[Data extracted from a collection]
● ● ● ● ● ● ●
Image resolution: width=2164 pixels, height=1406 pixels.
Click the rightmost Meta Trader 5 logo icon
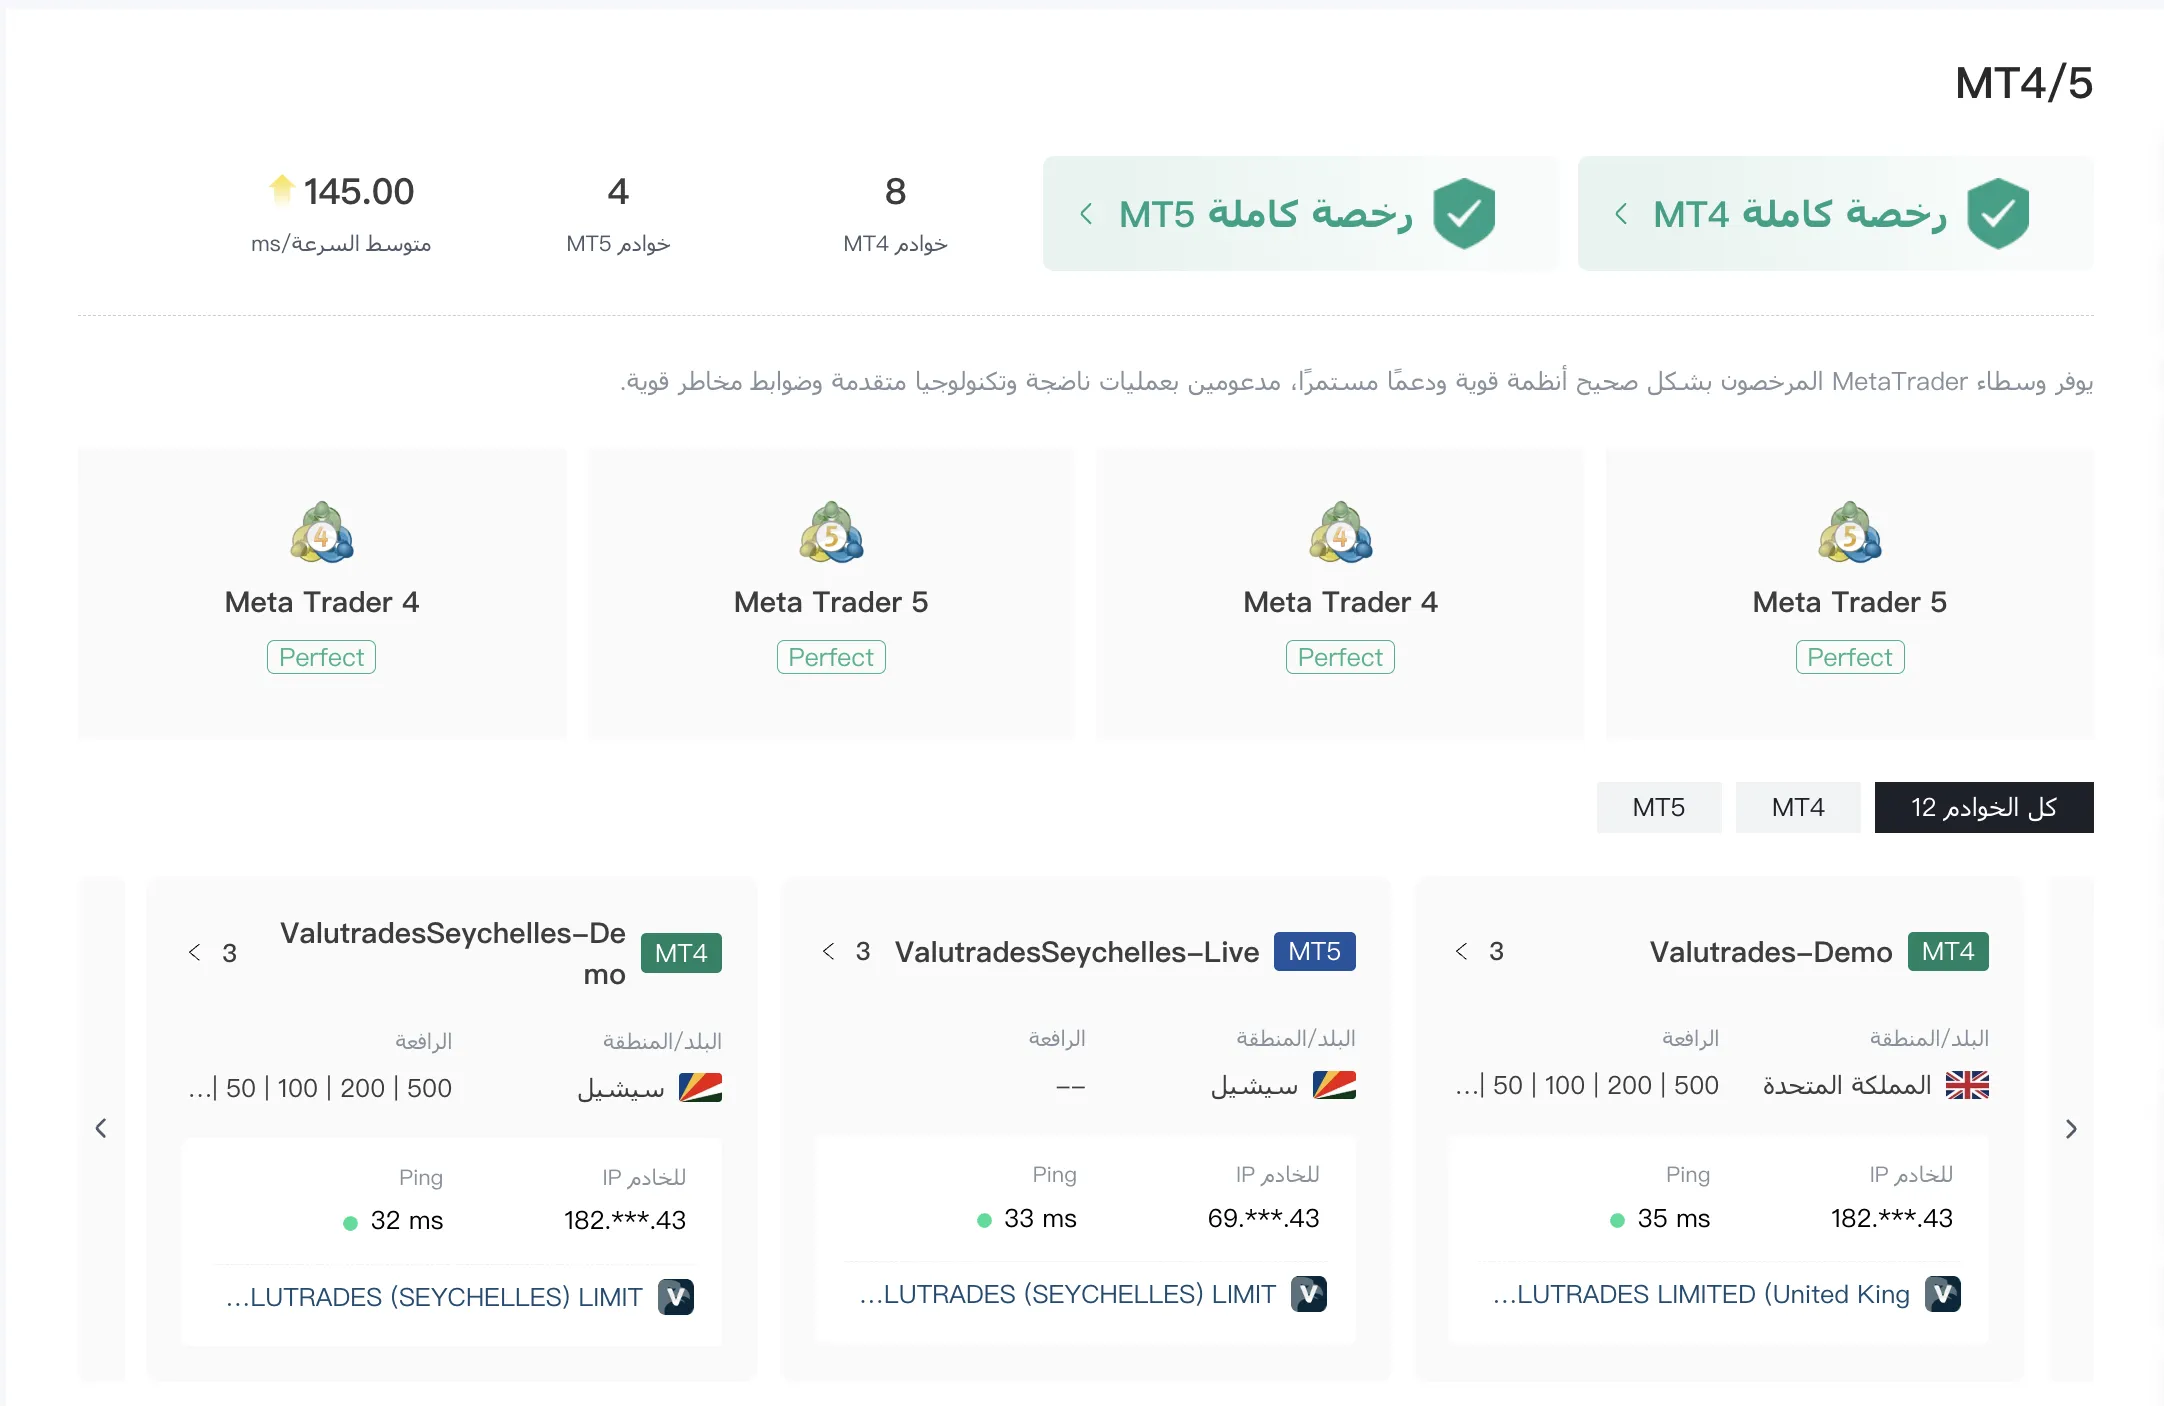tap(1850, 532)
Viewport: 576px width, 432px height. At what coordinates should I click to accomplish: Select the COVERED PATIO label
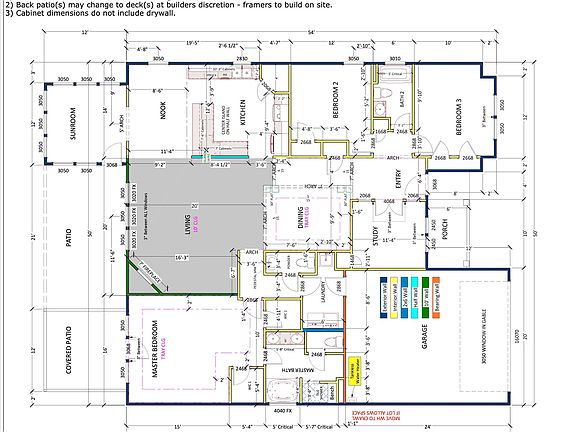click(x=68, y=350)
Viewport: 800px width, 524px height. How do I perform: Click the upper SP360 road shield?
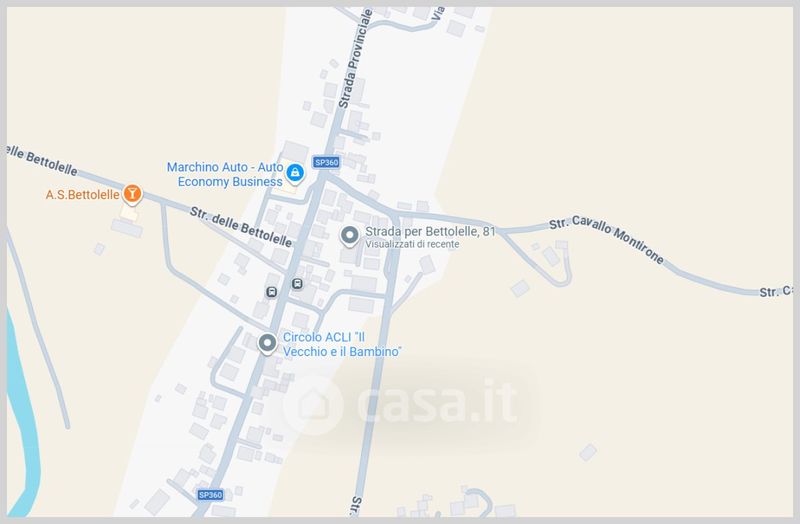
● ● ● ● ● ● ●
Print all the records again exactly; do not include any picture.

◆ **RESPONSE**
Image resolution: width=2164 pixels, height=1406 pixels.
Click the rightmost Meta Trader 5 logo icon
tap(1850, 532)
Viewport: 576px width, 432px height. At what coordinates should I click to accomplish: Select the COVERED PATIO label
click(x=68, y=350)
Viewport: 800px width, 524px height. How do I perform: Click the upper SP360 road shield?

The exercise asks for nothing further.